The environmental news keeps getting worse. The US honeybee population has taken another devastating hit, with beekeepers reporting losing 42% of their colonies since last April.
And that's on top of losses of 34% of their colonies in the preceding 12-month period. Before the mysterious colony collapse disorder began around 2006, beekeepers typically lost about 10 percent of their bees a year.
For the first time ever honeybee deaths spiked last summer, exceeding winter deaths, which is "totally shocking," one expert told the New York Times. Bees far more typically die in the winter when food and warmth are in short supply.
Several states were particularly hard hit, with many loosing 60% of their colonies. Wisconsin, Iowa, Illinois, Pennsylvania, Maine and Oklahoma suffered some of the worst losses. Hawaii reported the lowest annual loss with colonies down 14%. The survey was conducted by the Bee Informed Partnership, a consortium of universities and research labs.
The development is crushing to commercial beekeepers who rely on the insects for their livelihood, and also for agriculture. Bees supply pollination "services" estimated to be worth up to $15bn (£9.5bn) a year.

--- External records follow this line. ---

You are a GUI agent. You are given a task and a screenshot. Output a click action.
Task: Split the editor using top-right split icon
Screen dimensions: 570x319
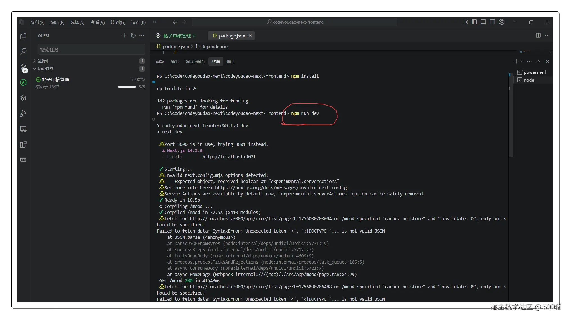538,35
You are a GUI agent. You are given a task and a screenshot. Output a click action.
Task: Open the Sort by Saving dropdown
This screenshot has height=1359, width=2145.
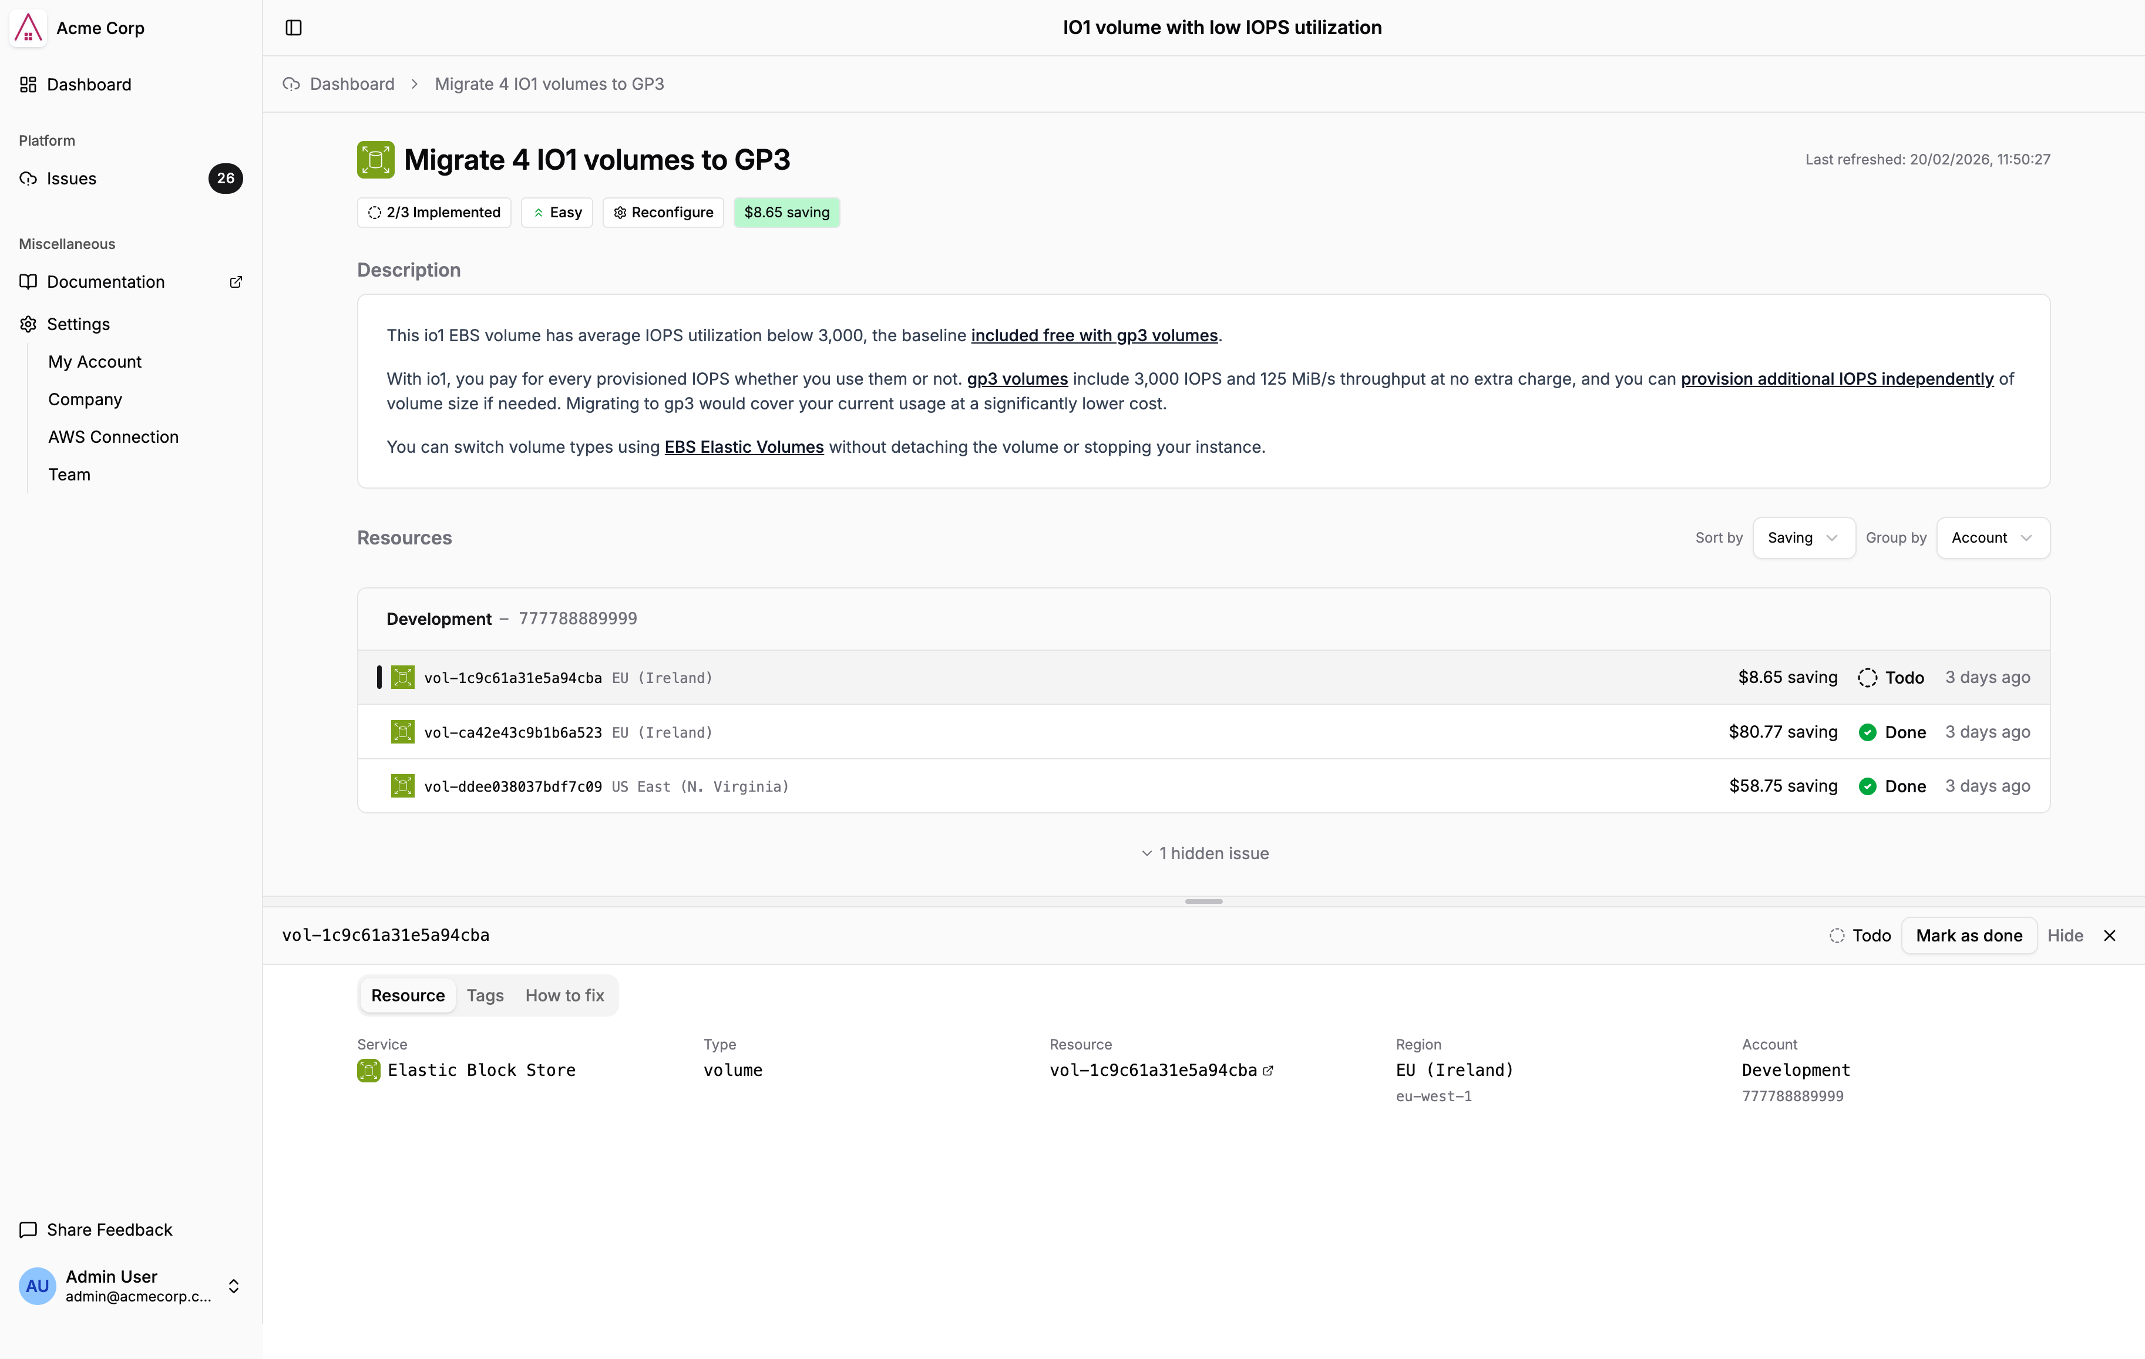pos(1803,538)
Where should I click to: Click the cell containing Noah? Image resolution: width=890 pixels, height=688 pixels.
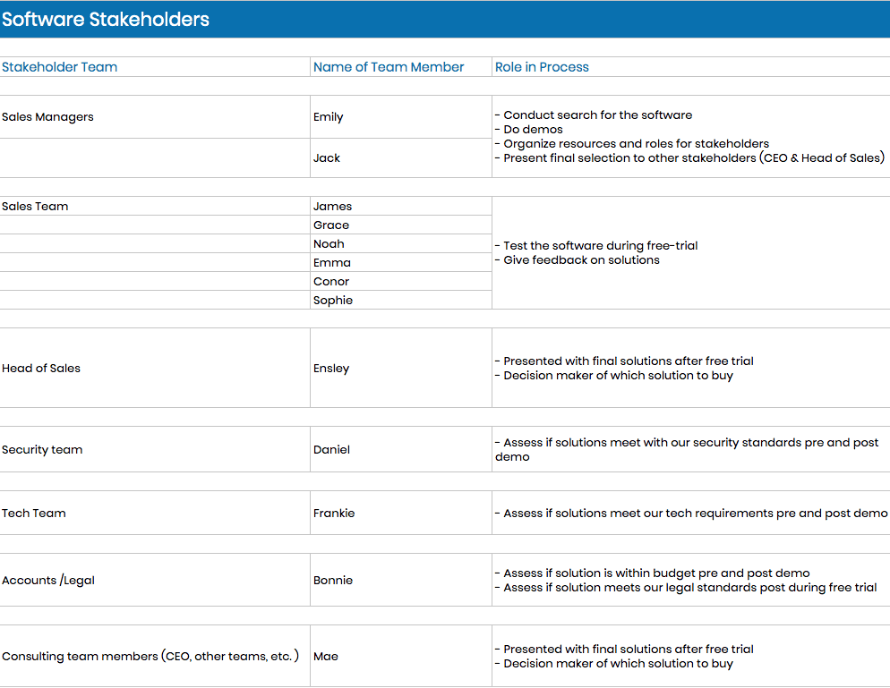coord(401,244)
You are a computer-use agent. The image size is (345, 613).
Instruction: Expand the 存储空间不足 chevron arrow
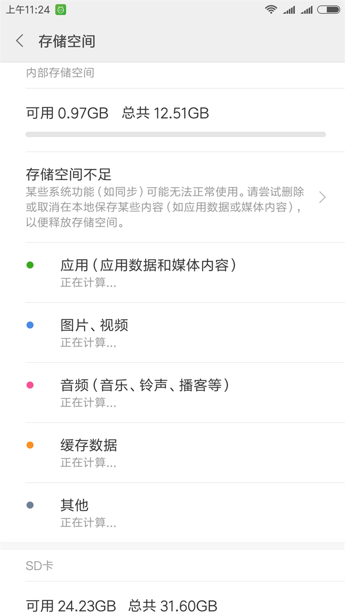point(322,197)
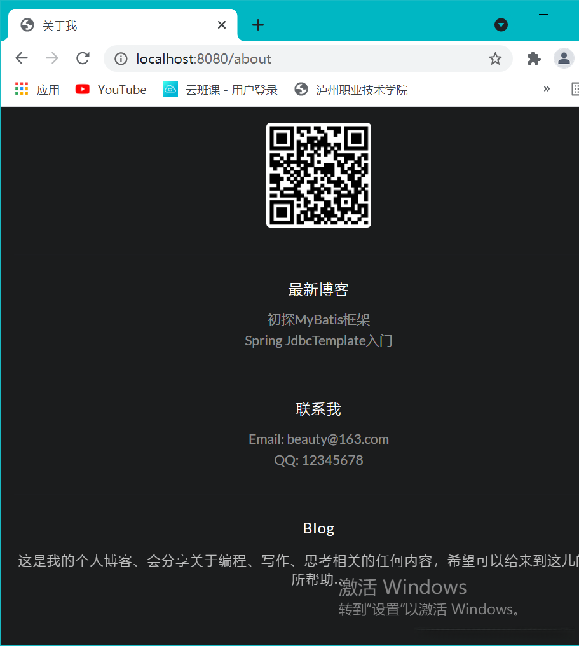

No one knows for certain what's causing the honeybee die offs but theories focus on toxins, including pesticides, transformation to farmland of wildflower habitat so critical to the honeybees' survival, and the varroa mite which infests colonies. The blood-sucking parasites are transmitting and amplifying the effects of deformed wing syndrome, which is destroying UK hives as well.
A class of pesticides known as neonicotinoids are widely used on major crops in the US, but three kinds are banned for flowering plants by the European Commission because of concerns about risks to bees.